§ Direction: Arrange the records from the start through the line containing "Looking at the screenshot, I should [99, 44].", that line included, as a CSV with the columns instruction and location, one row per record holding its text and its answer, each in a quoted field with line breaks turned into spaces. Leave the pictures out.

— start Data records —

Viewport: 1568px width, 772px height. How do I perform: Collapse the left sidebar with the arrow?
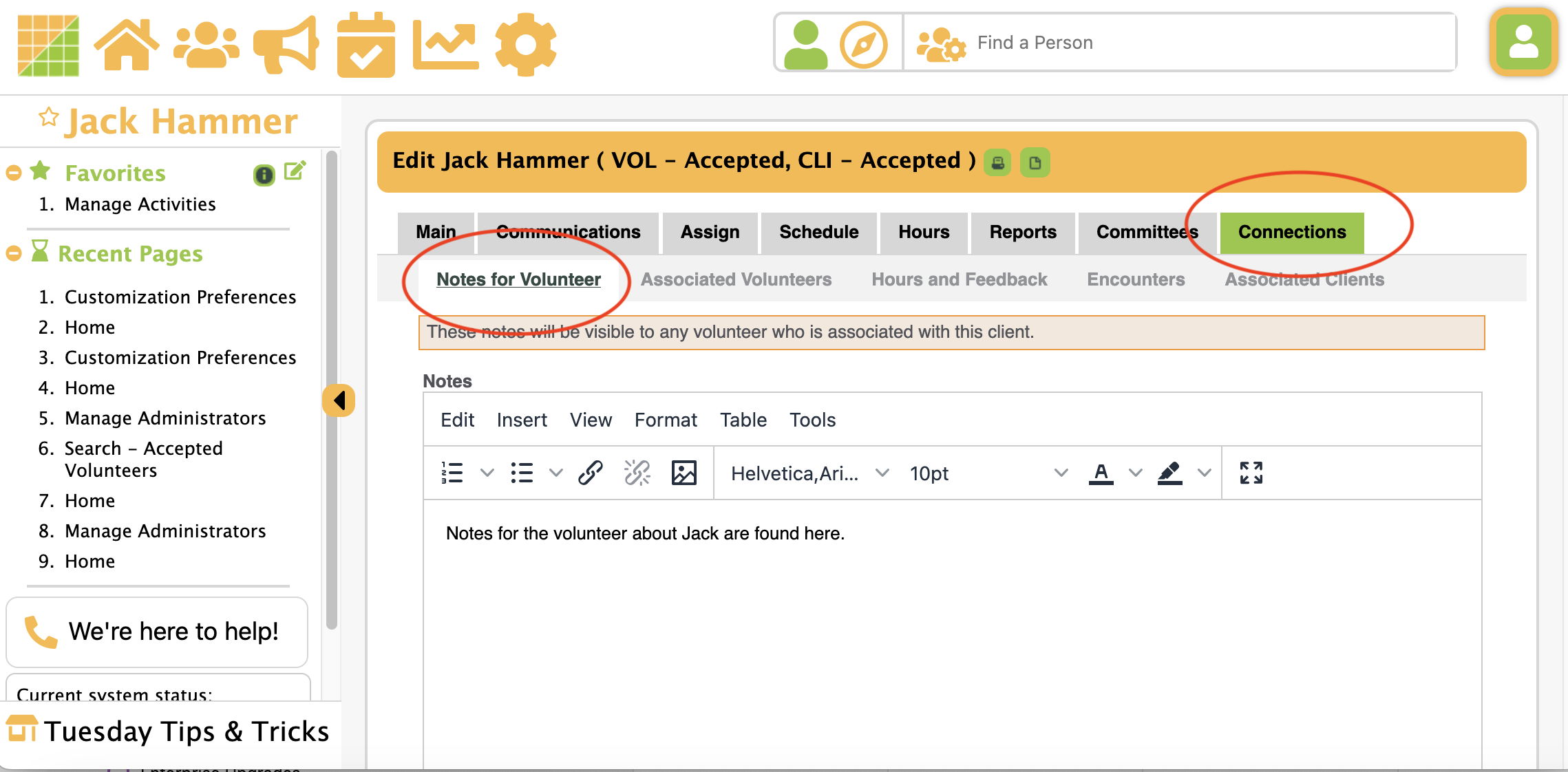(339, 400)
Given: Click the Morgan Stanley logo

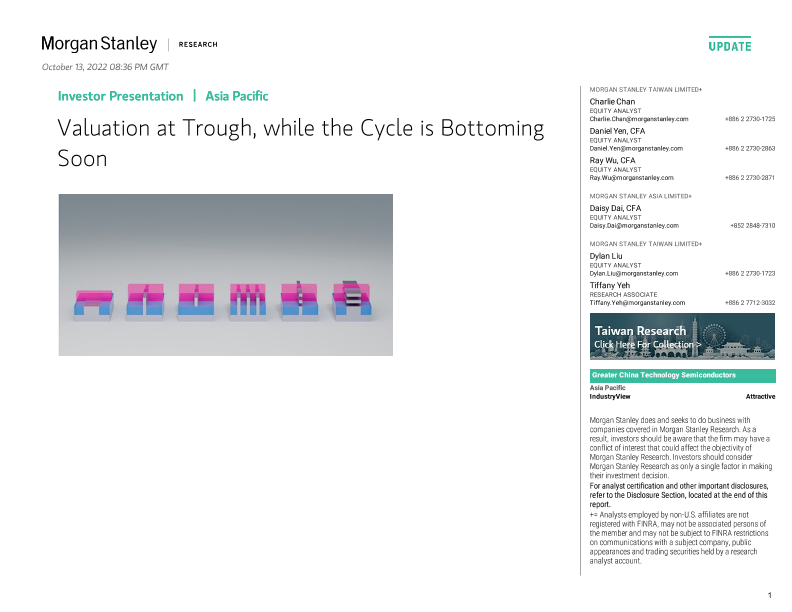Looking at the screenshot, I should [99, 44].
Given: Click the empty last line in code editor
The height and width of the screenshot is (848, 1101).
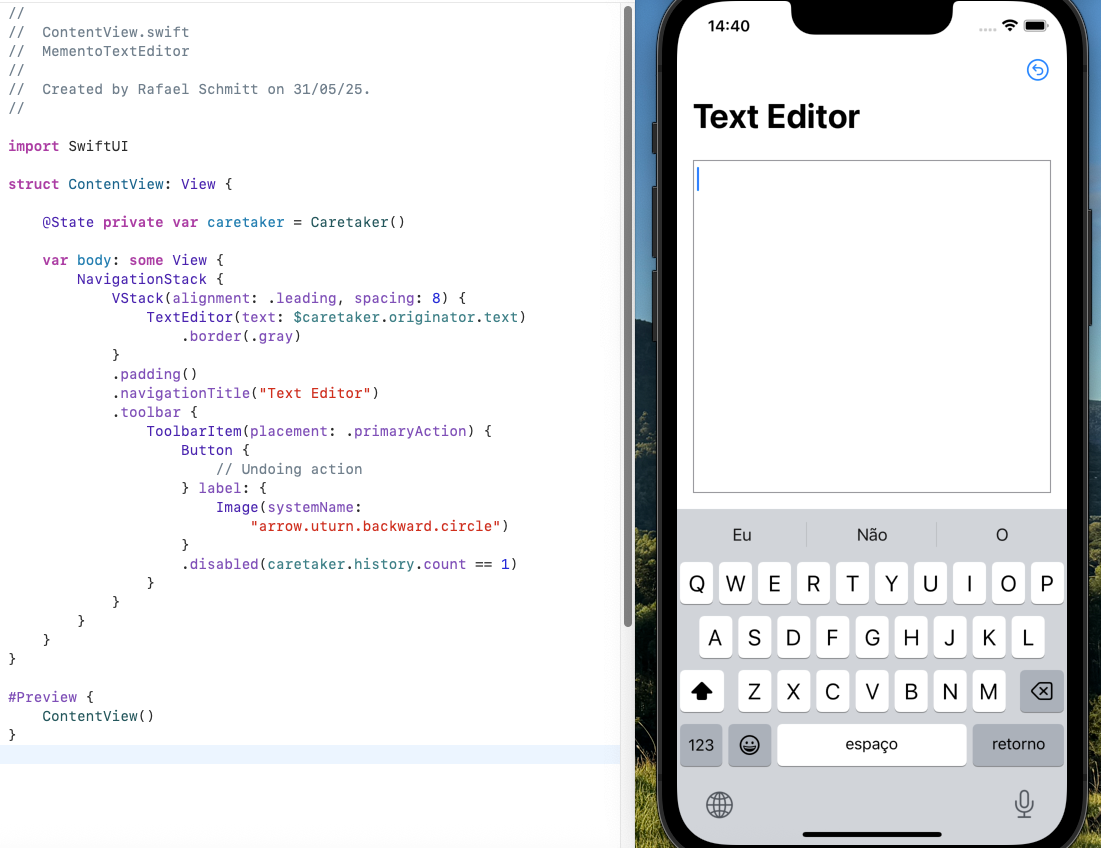Looking at the screenshot, I should coord(300,754).
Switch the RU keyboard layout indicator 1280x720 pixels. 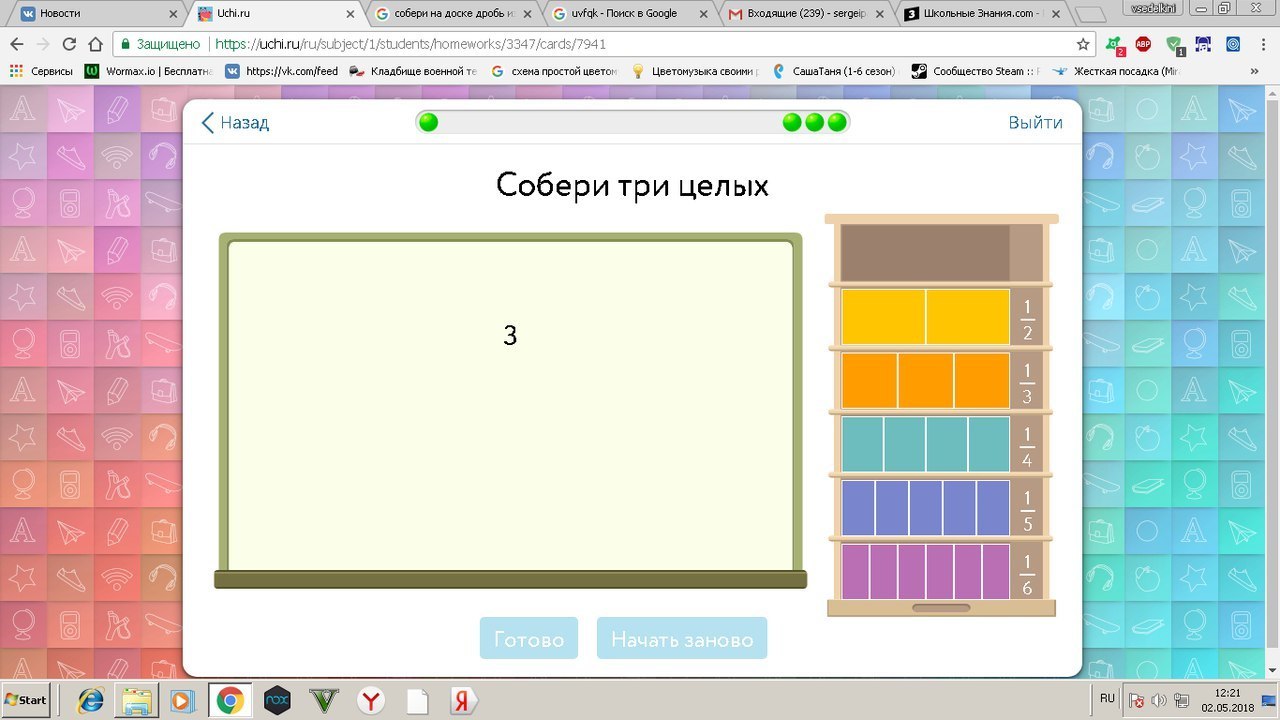[1106, 698]
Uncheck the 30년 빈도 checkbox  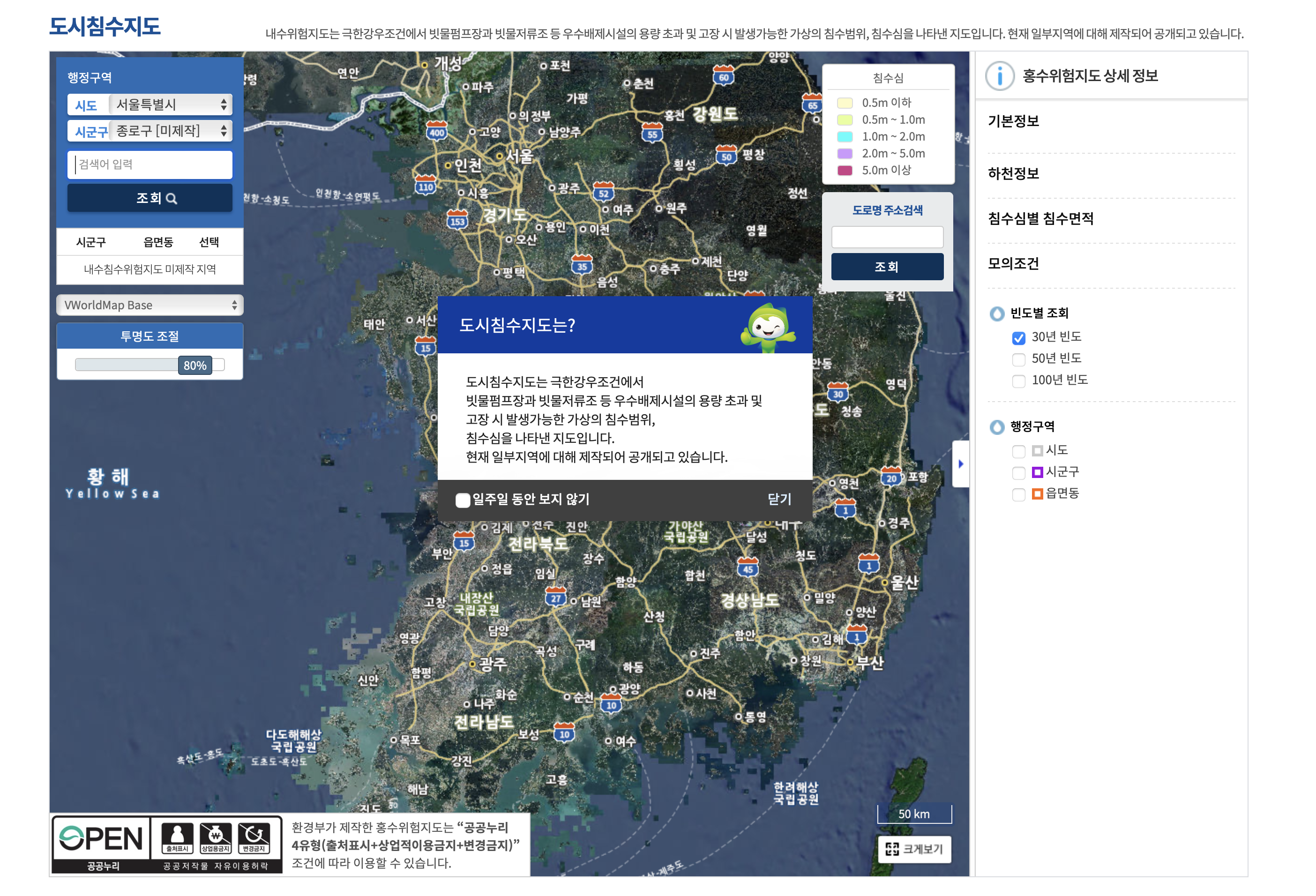pos(1019,338)
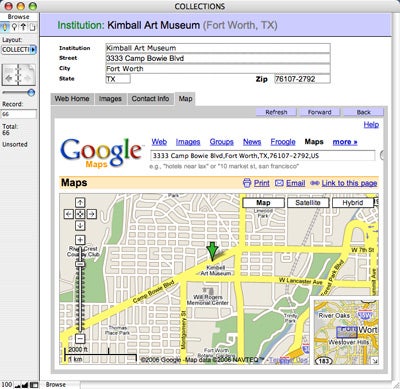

— end Data records —

§ Finished task:
instruction,location
"Viewport: 1568px width, 772px height. How do I perform: Collapse the left sidebar with the arrow?","(339, 400)"
"Given: Click the Morgan Stanley logo","Looking at the screenshot, I should [99, 44]."